4.6. Toxicokinetic Analysis

Toxicokinetic modeling of the plasma concentration-time profiles of DON, OTA, and ZEA-GlcA was done by non-compartmental analysis (Phoenix 8.1, Pharsight Corporation, Sunnyvale, CA, USA). No ZEA was quantifiable in plasma, hence the use of ZEA-GlcA as biomarker for exposure. The following parameters were calculated: area under the curve from time zero to 0.5, 2, 4, 8, and/or 96 h (AUC0–0.5 h, AUC0–2 h, AUC0–4 h, AUC0–8 h or AUC0–96 h); maximal plasma concentration (DON and OTA) or maximal plasma chromatographic peak area (ZEA-GlcA) (Cmax); time at Cmax (Tmax), elimination half-life time (T1/2el); and elimination rate constant (kel).

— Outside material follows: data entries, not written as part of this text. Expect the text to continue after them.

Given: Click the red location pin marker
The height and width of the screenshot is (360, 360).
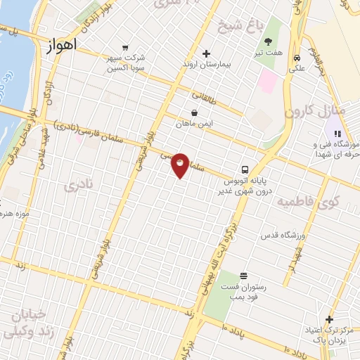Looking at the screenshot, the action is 181,165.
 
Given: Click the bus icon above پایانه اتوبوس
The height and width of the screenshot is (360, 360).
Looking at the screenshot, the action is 245,169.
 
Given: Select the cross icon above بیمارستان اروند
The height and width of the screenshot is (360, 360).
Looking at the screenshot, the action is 206,53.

4.7. Effect of the Mycotoxin Binder on Oral Absorption of the Mycotoxins

The relative oral bioavailability expressed as a percentage, F = ([AUC0–0.5/2/4/8 h or 96 h mycotoxin + binder/AUC0–0.5/2/4/8 h or 96 h mycotoxin]×100), was evaluated as marker for efficacy of the mycotoxin binder. The effect of the mycotoxin binder on the oral absorption of the mycotoxin was evaluated by comparing the above described toxicokinetic parameters between the mycotoxin and mycotoxin plus binder treated piglets. A one-way ANOVA was performed (SPSS, IBM, Armonk, NY, USA), with the LSD-test as post hoc test, to evaluate possible significant differences between groups for each toxicokinetic parameter. Homogeneity of variances was first evaluated using the Levene’s test. When variances were not homogeneous, data were log-transformed. The level of significance was set at p ≤ 0.05.